Looking ahead, the second half of next year is expected to show a deficit of around 450,000 b/d.
Overall, we now expect the oil market to be fairly balanced in 2024 compared to the large deficit (-1.2 million b/d) this year.
This latest unresolved liquids balance is lower than we expected just a few weeks ago, when we forecast a deficit of 400,000 b/d for 2024.
In addition, downward pressure on oil prices has increased in recent weeks: prices fell below $80 per barrel on November 16, following a sharp sell-off caused by supply fears. surplus.
This figure is significantly lower than oil price levels immediately following the outbreak of the conflict between Israel and Hamas that began in early October, when prices reached nearly $95 per barrel.
Further fueling the bearish sentiment, recent data shows that U.S. commercial crude inventories have increased over the past four weeks and now stand at 440 million barrels, up from 420 million barrels a month ago .
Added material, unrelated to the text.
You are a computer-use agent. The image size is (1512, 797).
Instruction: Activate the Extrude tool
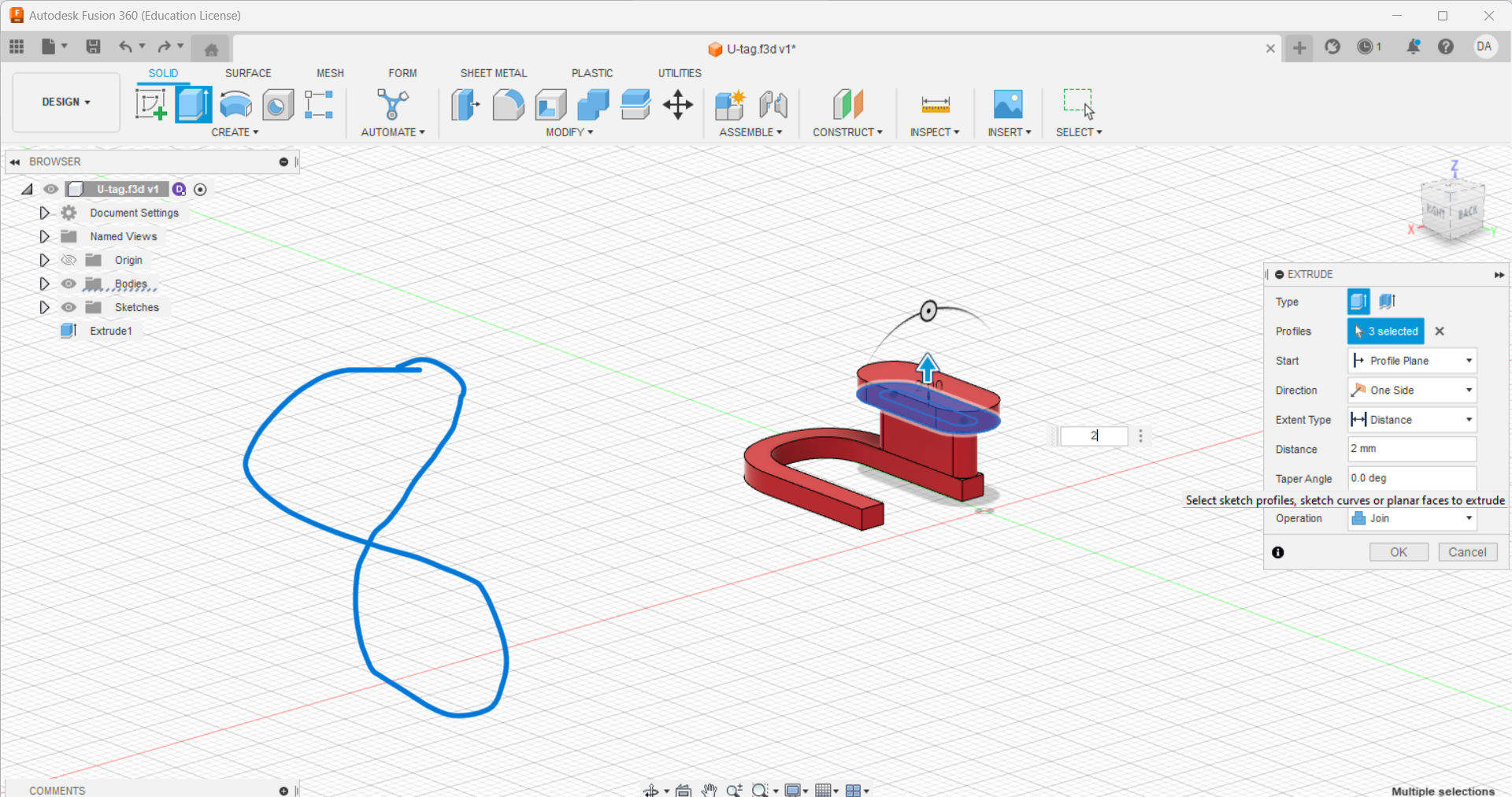(x=193, y=105)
Despite our latest global mobility indicators showing strong demand, with road traffic above 2019 levels and air traffic stable, macroeconomic concerns continue to ripple through the market.
This recent downward trend in oil markets has increased interest in Saudi Arabia’s upcoming move on voluntary cuts.
Rystad Energy has developed five scenarios based on Saudi production policy for the coming months and estimates the impact they would have on oil prices. Especially:
- No extension scenario: we assume that the Saudi reductions will not be extended until 2024.
- Rapid unwinding scenario: We assume that Saudi Arabia will unwind the voluntary reductions very quickly so that they are fully unwound by April 2024.
- Gradual dismantling scenario: Saudi Arabia gradually unwinds voluntary reductions until June 2024.
- Slow unwind scenario: Saudi Arabia extends voluntary reductions of 1 million b/d until January and February 2024, then unwinds them very gradually until July 2024.
- Reduction extension scenario: Saudi Arabia extends voluntary reductions of 1 million b/d until April 2024 and, thereafter, gradually reverses them until August 2024.
Our analysis shows that in the event that Saudi Arabia does not extend its voluntary cuts, the market’s downward trend will continue, with the price of oil averaging slightly above US$80 per barrel next year. .
At the other extreme, if Saudi Arabia extends voluntary cuts until April 2024 and then gradually rolls them back, the price of oil will average $96 per barrel in 2024.
The latest IMF estimate suggests that the equilibrium price for Saudi oil is $86 per barrel.
Our analysis suggests that the Saudis will need to continue to cede market share, at least until June 2024, to reach this price level.